Identities
To interoperate on the network, an entity, be it a thing, service or application, identifies itself using one or more identities. The following types of identities are available:
Network identity. The underlying XMPP protocol, used in IoT Harmonization, provides all connected entities with a global network identity. Each broker controls its own domain and set of accounts. The combination of account and domain, written in the form
account@domain
, is called a bare JID. (JID = Jabber ID, Jabber being the name of the original project where XMPP was developed.) In IoT Harmonization it is often also referred to as the network identity* of the entity, as it is assumed only the device controls the account of the device. Once connected, a random resource is assigned to the connection. The full JID, writtenaccount@domain/resource
is the network address of the entity. There may be multiple connections open using the same account at the same time. There may therefore be multiple full JIDs available, for one bare JID.The XMPP address format is defined in RFC 7622. The XMPP protocol is defined in RFC 6120 and RFC 6121.
Conceptual identity. The conceptual identity, which can include information such as serial number, manufacturer, make, model, etc., is used to discover devices, and pair devices with their corresponding owners. More information about this is available in the discovery section. Discovery is the process of matching the conceptual identity with the corresponding network identity. Discovery also allows each device to know who its corresponding owner is.
User identity. IoT Harmonization requests can be tagged with the identity of the user originating the request. This is done using X.509 certificates and tokens. This allows owners to make security decisions based on the identity of the calling user, instead of the network identities of the entities making the requests.

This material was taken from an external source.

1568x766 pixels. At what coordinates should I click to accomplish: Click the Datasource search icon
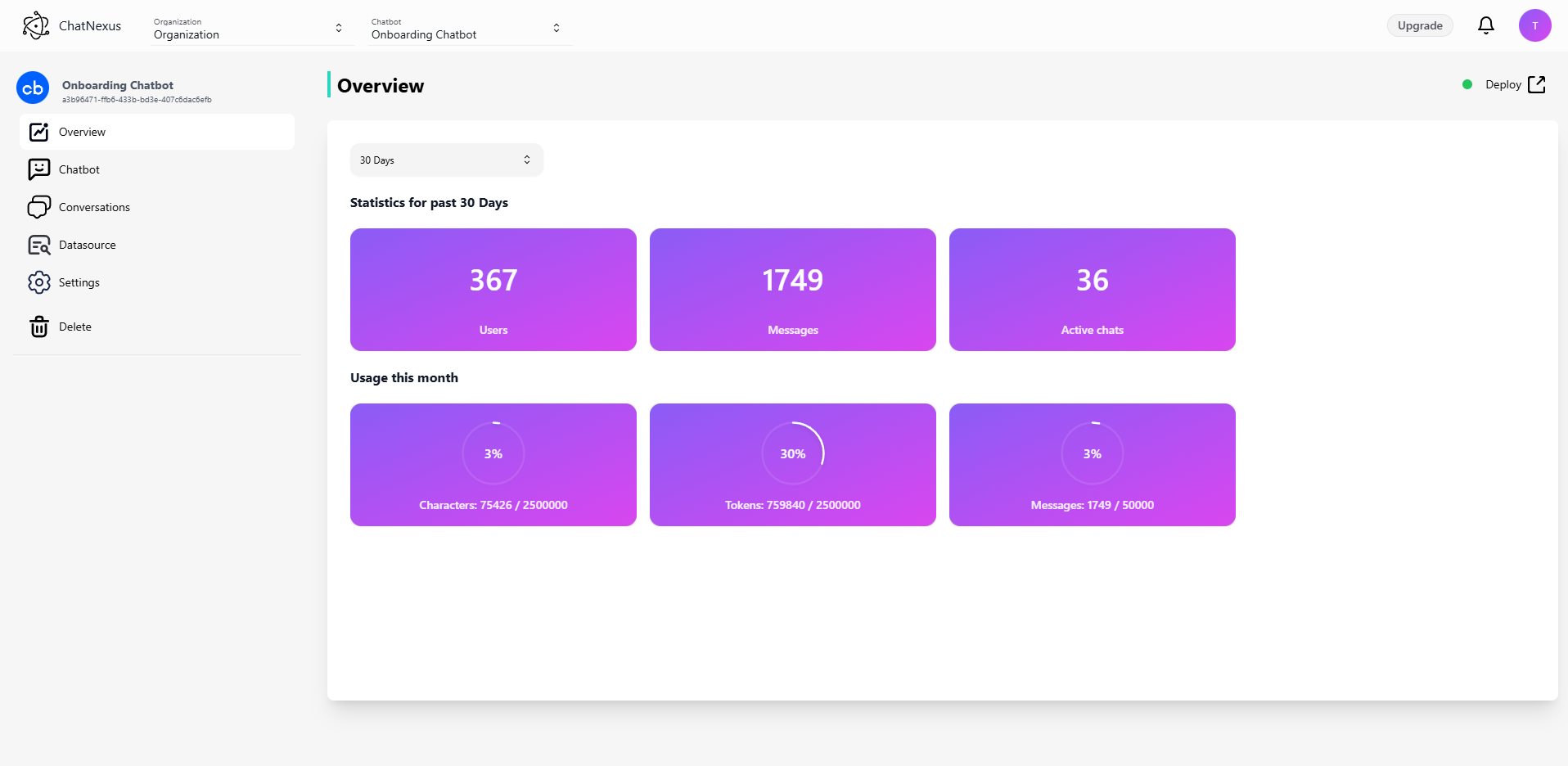[38, 245]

Service identity. IoT Harmonization requests can also be tagged with the identity of the service originating the request. As with user identities, this is done using X.509 certificates and tokens, and allows owners to make security decisions based on the identity of the calling service.
Device identity. Requests can also be tagged with the identity of the device originating the request. This is also done using X.509 certificates and tokens. Security decisions can be based on the identity of the calling device, machine or host.